EXERCISE REQUIREMENTS: In the material below, pictures must be dropped. Repeat exactly, and only, the lines from the line with "This screenshot has height=564, width=392." to the line with "Pick the Pen tool", both ends included.

SOURCE MATERIAL:
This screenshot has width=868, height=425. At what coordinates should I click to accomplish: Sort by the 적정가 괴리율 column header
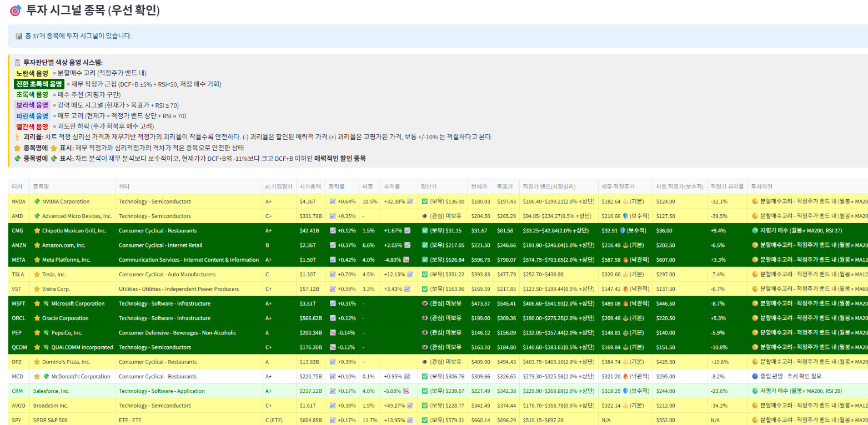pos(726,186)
* * *
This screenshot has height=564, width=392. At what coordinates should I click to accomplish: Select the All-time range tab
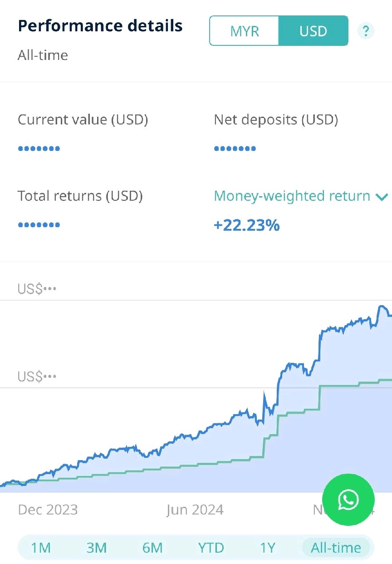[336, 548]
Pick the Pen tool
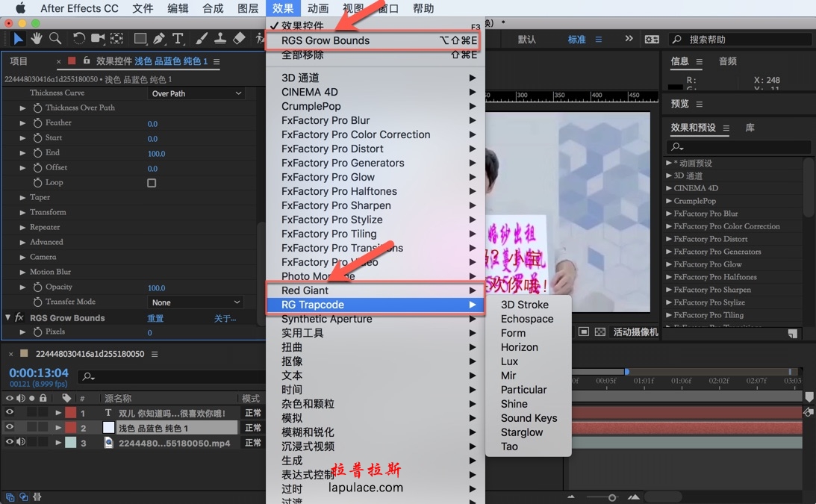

RESPONSE TO THE EXERCISE:
This screenshot has height=564, width=392. At what coordinates should I click to accomplish: Select the All-time range tab
[336, 548]
Pick the Pen tool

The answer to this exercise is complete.